Son zamanların en meşhur zaman yönetimi aracı olan Pomodoro tekniğini özetle açıklayayım: Üzerinde çalışacağınız konuyu belirliyorsunuz. 25 dakika süre tutuyorsunuz. Sürenin sonunda 5 dakika mola veriyorsunuz. Dört adet 25 dakikalık oturumun sonunda ise 30 dakikalık uzun bir mola veriyorsunuz. Her ne kadar orijinali 25 dakikalık oturumlara ek olarak 5’er dakikalık molalar içeriyorsa da bu süreleri kendiniz değiştirebiliyorsunuz. Temelde amaç, dikkat dağılmasına maruz kalmadan hem bedenen hem zihnen belirli süre sizi çalışmanın başında tutmak ve odaklanmayı hızlandırmak.

Şimdilerde çokça bilinen bu yöntem ben 2012’de burada bahsettiğim zamanlarda bu kadar uygulanır değildi (burada). Birkaç yabancı blogda görüp, beğenip, uygulayıp, burada bildiklerimi paylaşmıştım. Bu tekniği Türkçe’de ilk paylaşan kişi bendim desem abartmış olur muyum? Evet, olabilirim, çünkü araştırmadım. Fakat ilklerden olduğuma eminim. Yani çok eski Pomodoroculardanım.

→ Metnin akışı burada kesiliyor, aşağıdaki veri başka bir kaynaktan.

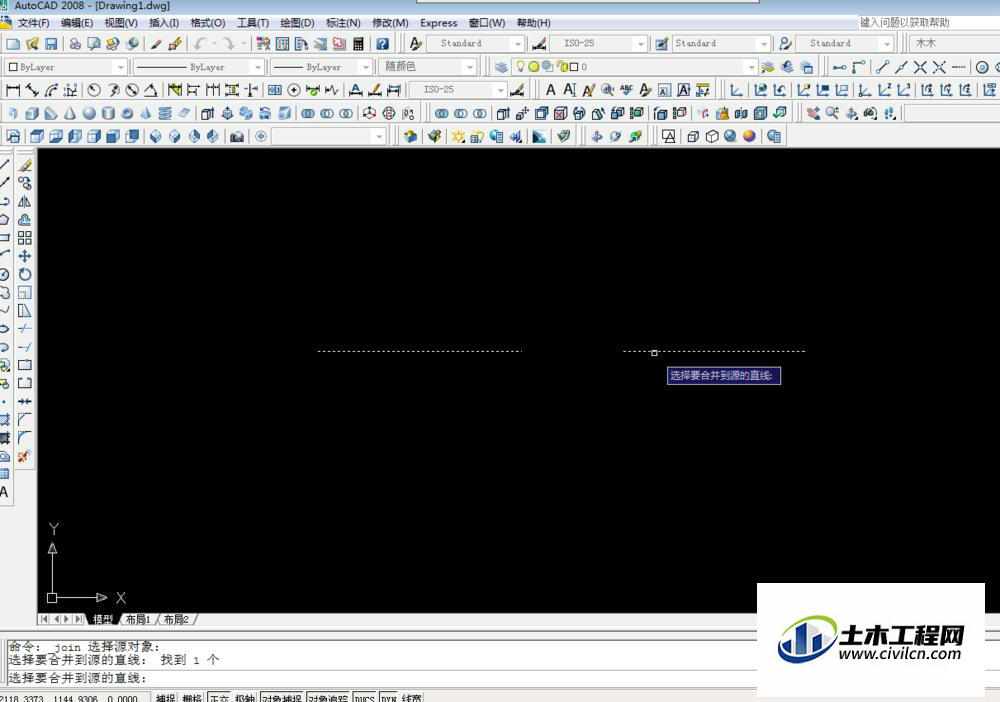
Task: Select the Move tool in the modify toolbar
Action: [25, 256]
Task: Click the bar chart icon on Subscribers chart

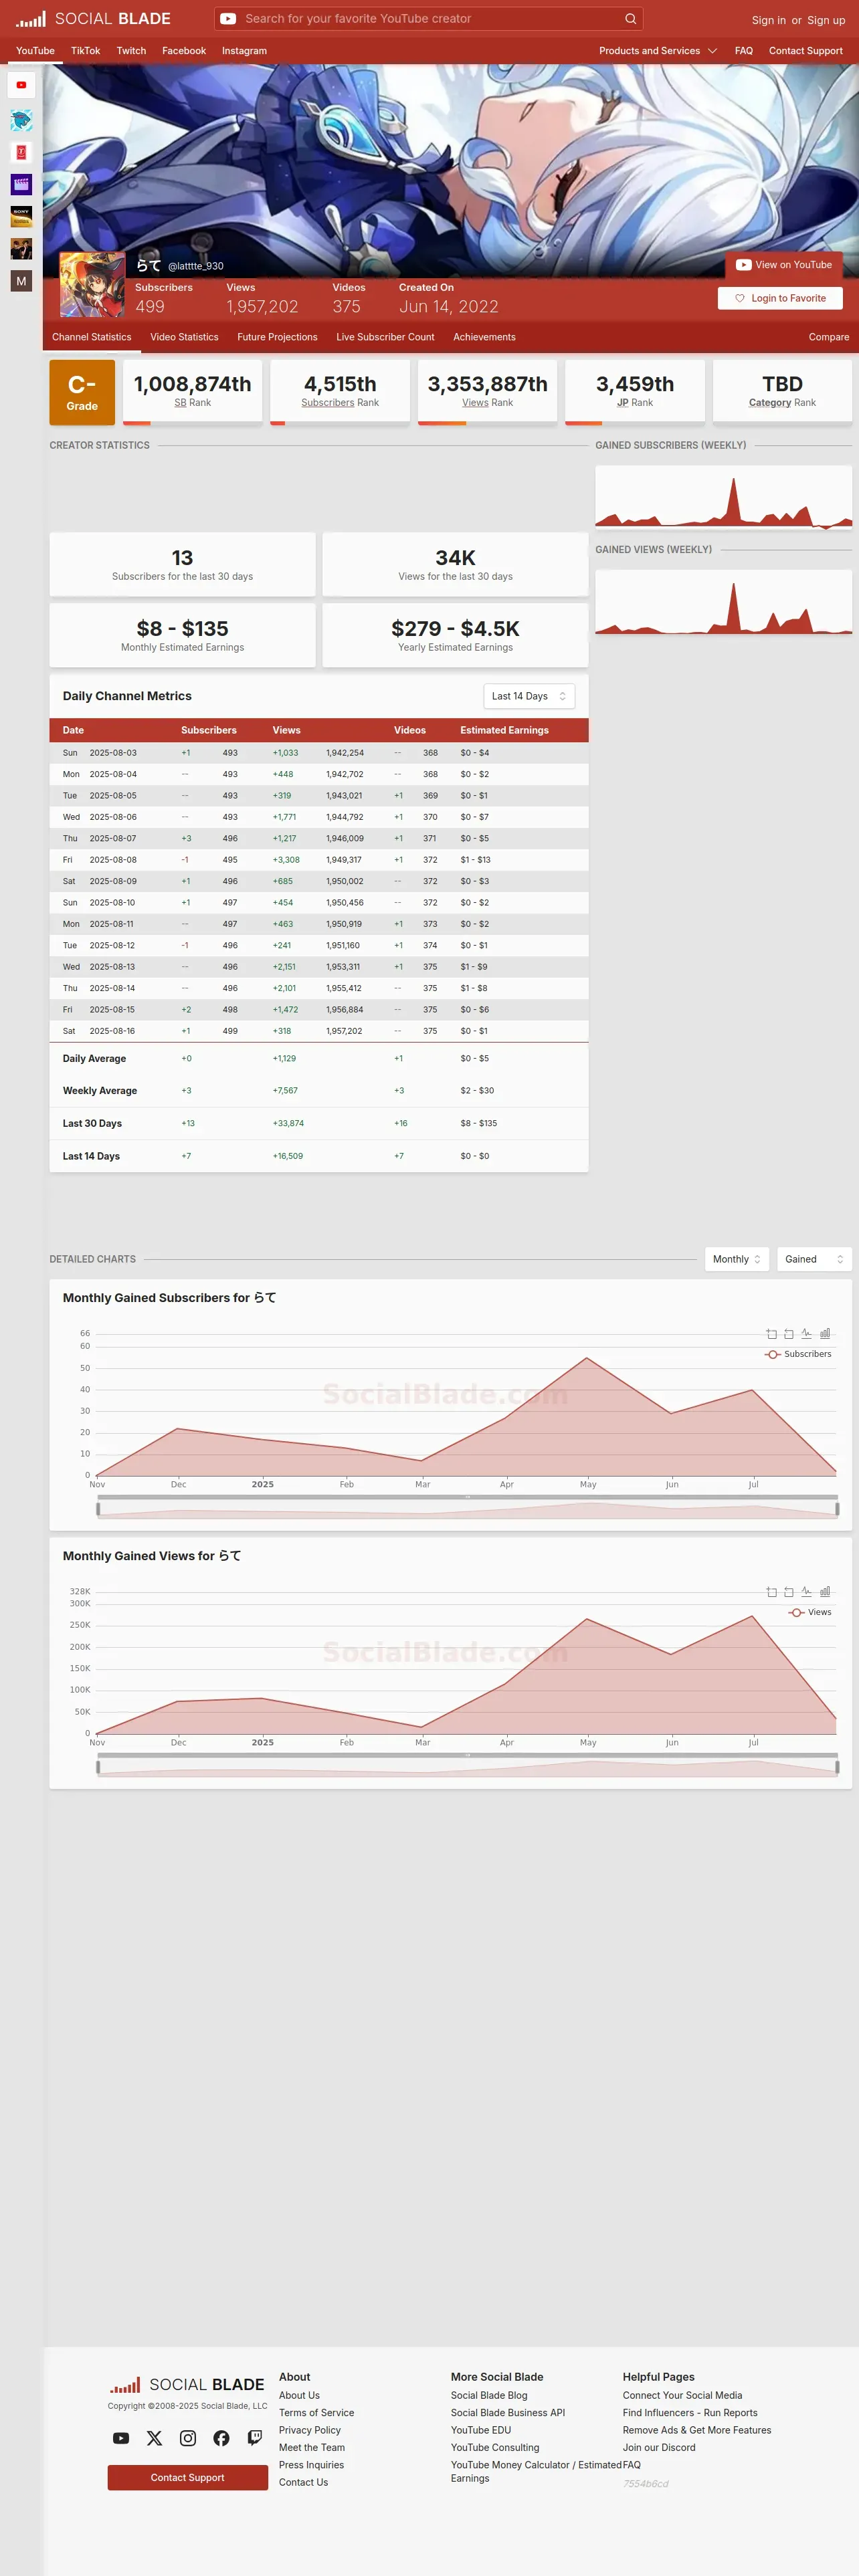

Pomodoro tekniği özellikle odaklı çalışmaya yeni başlayanlar, bu konuda yeterli tecrübesi olmayanlar ya da dikkati çabuk dağılanlar için son derece elverişli bir yöntem. Bu yöntemin elverişliliğinin en temel sebebi, belirli sürede çok iş yapmanıza yardımcı olması. Ama bence daha da önemlisi, odaklanma yetinizin gelişmesini sağlaması. Zira, odaklanma geliştirilebilir bir kapasitedir. Bu konuda hemfikir olduğumuzu düşünüyorum. Pomodoro da, odaklanmanın geliştirilmesine katkı sağlayacak önemli bir yöntem. Bunu nasıl anlıyoruz? Bir süre sonra 25 dakikanın yetmemesinden, daha uzun süreli oturumlara ihtiyaç duyulmaya başlanmasından anlıyoruz.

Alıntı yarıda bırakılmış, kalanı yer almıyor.